КУЛЬТУРА
Елена Хагвердиева – художница и муза
Баку, 26 апреля, Анара Ахундова, АЗЕРТАДЖ
Елена Хагвердиева – известная художница, член Союза художников Азербайджана, заслуженный художник Азербайджана, принимала участие во многих выставках, художественных проектах и симпозиумах в республике и за рубежом. Ее произведения находятся в Азербайджанской государственной художественной галерее, в Министерстве культуры и Союзе художников Азербайджана, а также во многих частных коллекциях в стране и за рубежом. Елена Хагвердиева - супруга художника Уджала Хагвердиева и мама художника Бутуная Хагвердиева.

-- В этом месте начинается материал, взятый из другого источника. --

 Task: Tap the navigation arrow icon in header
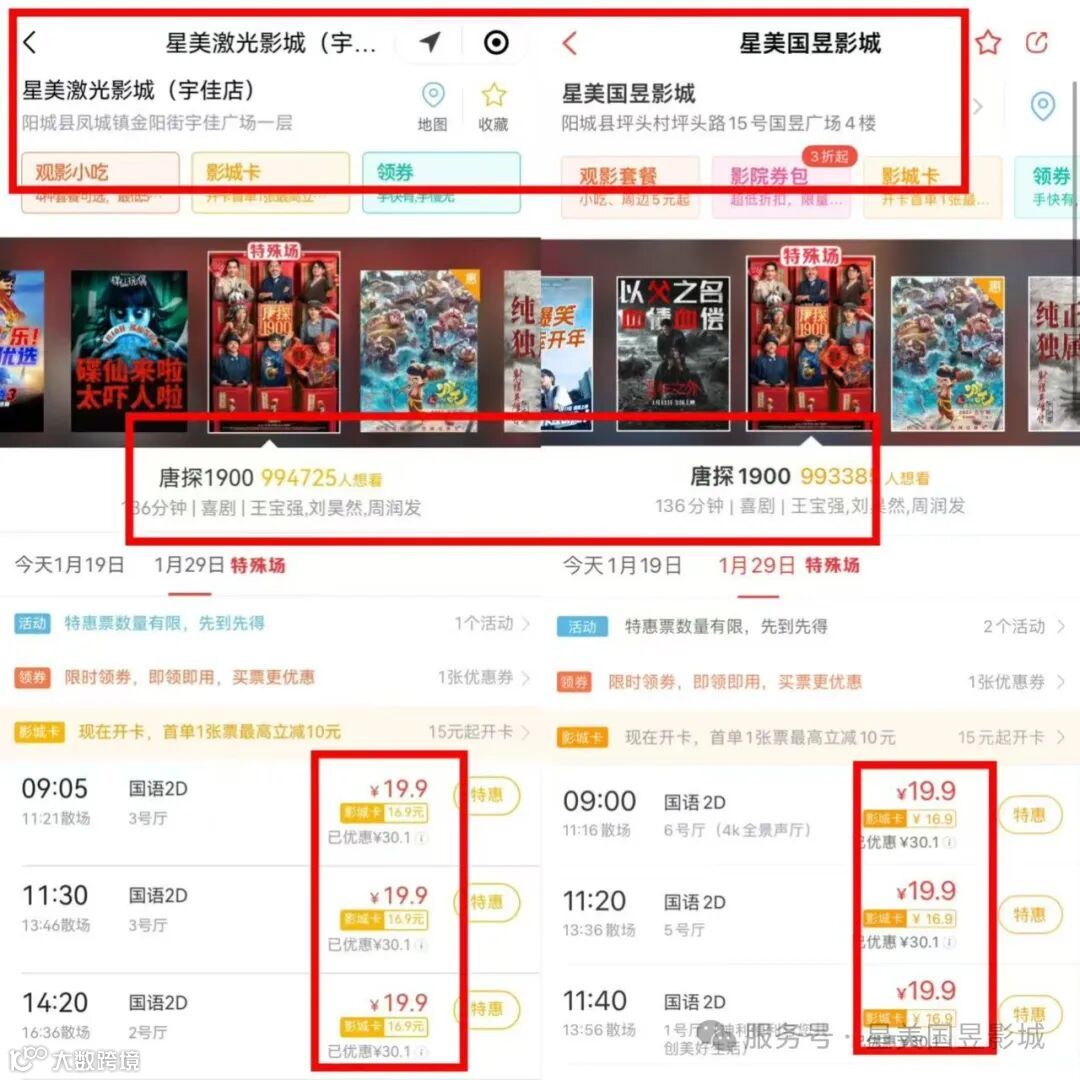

В беседе с АЗЕРТАДЖ удивительная художница рассказала о своем творческом пути. Как всегда, элегантная, ни на кого не похожая, загадочная. Когда разговариваешь с Леной ханым, создается ощущение, что она будто бы только что сошла с полотна ее мужа Уджала муаллима, который часто изображал любимую жену на своих картинах. И который так рано покинул этот мир…
- Лена ханым, вы родом из Хабаровска, но мы вас воспринимаем как азербайджанскую художницу. А вы себя как позиционируете?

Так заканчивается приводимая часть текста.